Slow workers respawn due to race condition in 4.x
sitano opened this issue · comments
Describe the bug
When something issues a worker restart in 4.x it takes up to Const::WORKER_CHECK_INTERVAL
(=5 seconds by default) for the manager process to respawn a worker. That is too much time for a worker to be absent under load.
To Reproduce
Kill a worker. Observe its absence up to Const::WORKER_CHECK_INTERVAL with ps aux
.
Expected behavior
Respawn a worker as soon as the parent observed SIGCHLD.
** Example **
I, [2022-12-22T17:22:52.304877 #89305] INFO : Worker idle timeout of 15 reached. Exiting... pid=89305
I, [2022-12-22T17:22:52.305826 #88491] INFO : spawned <-- wasted check_workers spawn
... nothing happens here....
I, [2022-12-22T17:22:57.318201 #88491] INFO : before spawn <-- next round
I, [2022-12-22T17:22:57.325574 #88491] INFO : forked
I, [2022-12-22T17:22:57.325631 #88491] INFO : hooks
I, [2022-12-22T17:22:57.325647 #88491] INFO : done
I, [2022-12-22T17:22:57.325678 #88491] INFO : spawned
I, [2022-12-22T17:22:57.328877 #89334] INFO : Server queue_requests=true, idle_timeout=10 pid=89334
[88491] - Worker 0 (pid: 89334) booted, phase: 0
Reason
Race condition in between receiving "t" command, the worker process actually exiting (SIGCHLD), and the parent checking over dead workers.

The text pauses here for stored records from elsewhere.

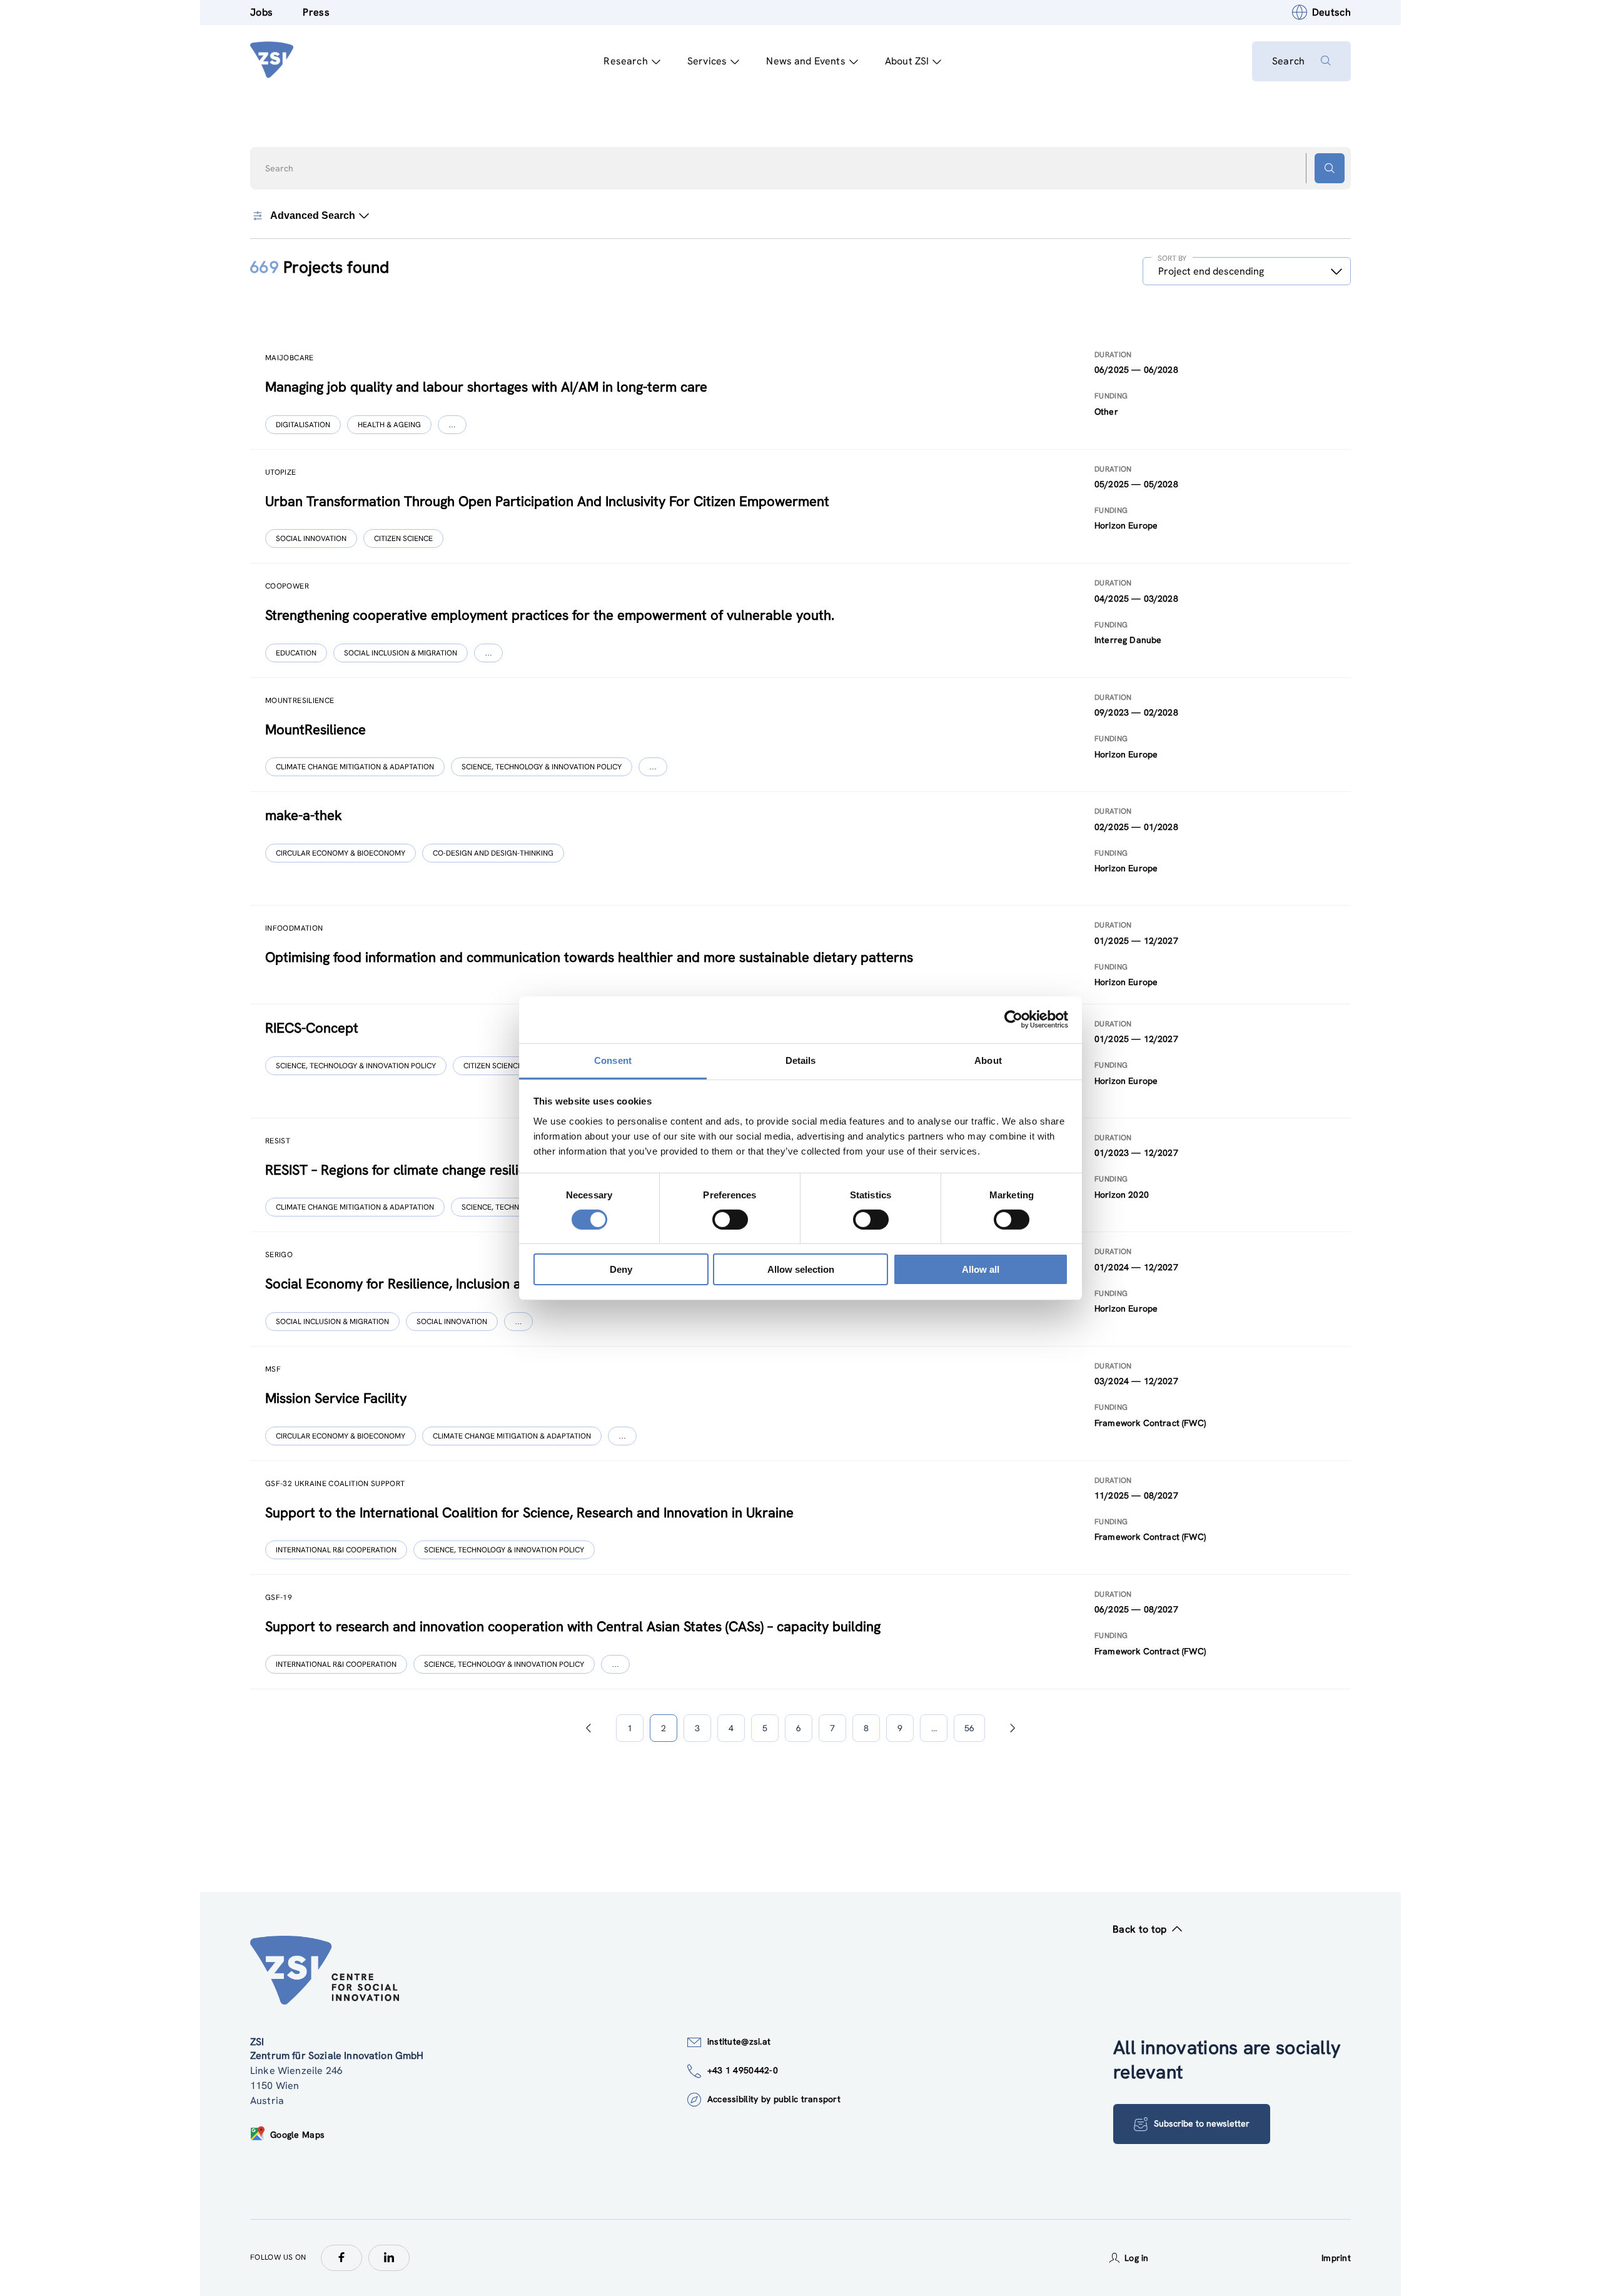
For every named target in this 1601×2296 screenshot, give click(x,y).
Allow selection (800, 1269)
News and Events (805, 61)
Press (316, 12)
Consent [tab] (613, 1059)
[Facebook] (341, 2258)
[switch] (730, 1220)
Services (707, 61)
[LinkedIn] (389, 2258)
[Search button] (1330, 168)
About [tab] (988, 1059)
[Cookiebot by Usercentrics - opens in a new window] (1013, 1019)
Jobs (261, 12)
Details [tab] (800, 1059)
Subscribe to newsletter (1202, 2123)
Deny (621, 1269)
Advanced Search (312, 215)
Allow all (980, 1269)
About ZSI (907, 61)
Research (625, 61)
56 (969, 1728)
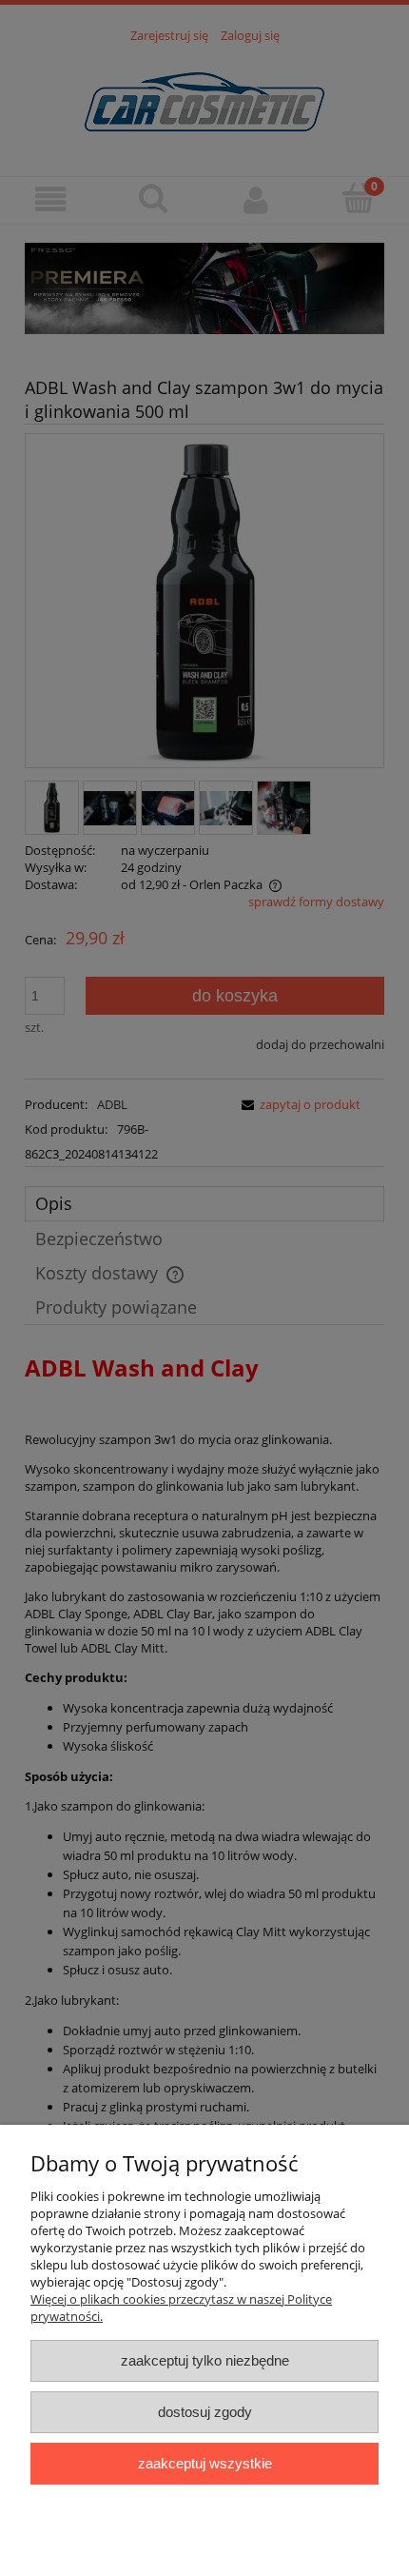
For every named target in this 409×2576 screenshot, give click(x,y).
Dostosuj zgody (205, 2412)
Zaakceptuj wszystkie (205, 2463)
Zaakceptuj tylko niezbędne (205, 2360)
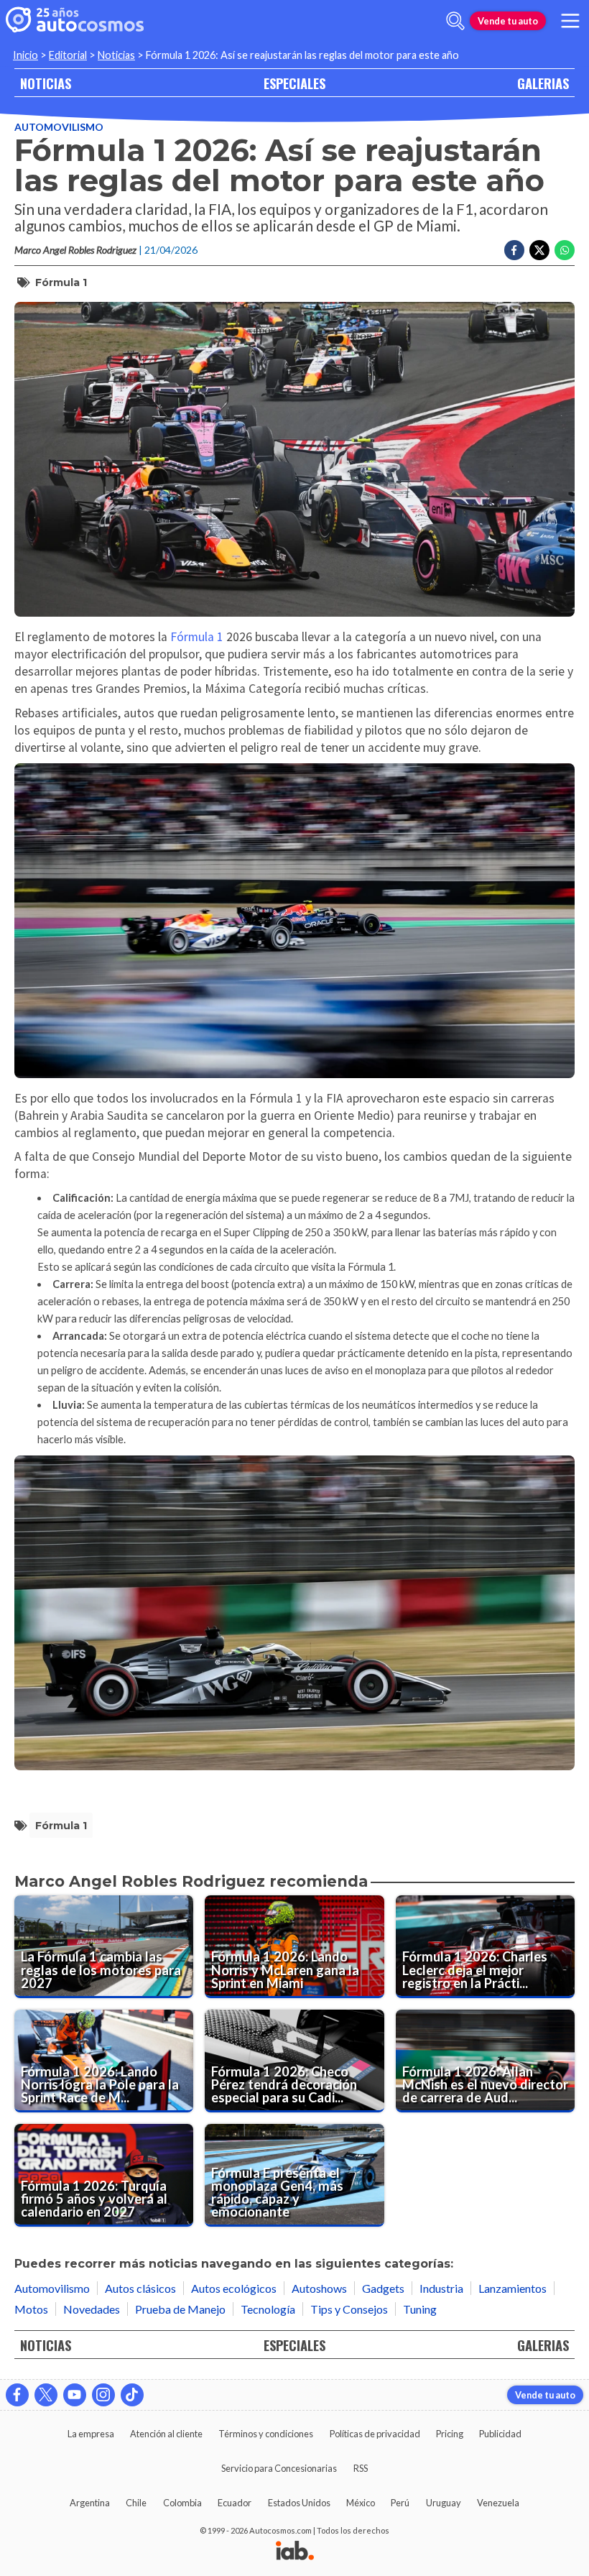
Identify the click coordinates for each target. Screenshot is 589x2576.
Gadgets (383, 2288)
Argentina (90, 2502)
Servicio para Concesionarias (279, 2468)
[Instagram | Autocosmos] (103, 2394)
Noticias (116, 55)
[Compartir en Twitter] (539, 250)
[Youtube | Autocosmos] (74, 2394)
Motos (31, 2309)
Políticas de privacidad (375, 2433)
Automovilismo (58, 127)
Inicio (25, 55)
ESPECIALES (294, 83)
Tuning (420, 2309)
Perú (400, 2502)
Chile (136, 2502)
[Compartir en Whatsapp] (565, 250)
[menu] (570, 21)
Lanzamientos (512, 2288)
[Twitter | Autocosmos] (45, 2394)
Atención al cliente (166, 2433)
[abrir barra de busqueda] (455, 20)
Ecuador (234, 2502)
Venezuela (498, 2502)
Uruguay (443, 2502)
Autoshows (319, 2288)
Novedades (91, 2309)
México (360, 2502)
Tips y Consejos (349, 2309)
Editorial (68, 55)
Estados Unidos (299, 2502)
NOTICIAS (45, 83)
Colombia (182, 2502)
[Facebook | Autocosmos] (17, 2394)
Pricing (449, 2433)
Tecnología (268, 2309)
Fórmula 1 (61, 282)
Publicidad (500, 2433)
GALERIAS (543, 83)
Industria (441, 2288)
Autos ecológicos (234, 2288)
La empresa (91, 2433)
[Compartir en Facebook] (514, 250)
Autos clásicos (140, 2288)
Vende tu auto (508, 21)
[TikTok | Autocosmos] (132, 2394)
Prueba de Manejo (180, 2309)
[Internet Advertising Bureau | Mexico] (295, 2551)
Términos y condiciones (265, 2433)
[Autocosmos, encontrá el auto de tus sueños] (74, 21)
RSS (360, 2468)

Specifically that:
when "t"
w.term unless w.term?
force_check = true
races with check_workers force_check
and with receiving SIGCHLD
such that the check_workers can't detect the worker exit as it's not finished yet and just shots into the blue.
How to fix
Backport this patch 67f9b1f.
If I may suggest my help here, I am all yours to do that. Just let me know what you think.
I am not sure this version (4.x) is supported just posting it here to let you know.
Only last two versions are supported: https://github.com/puma/puma/blob/master/SECURITY.md
@dentarg ok. thank you for the info. then I am closing this one.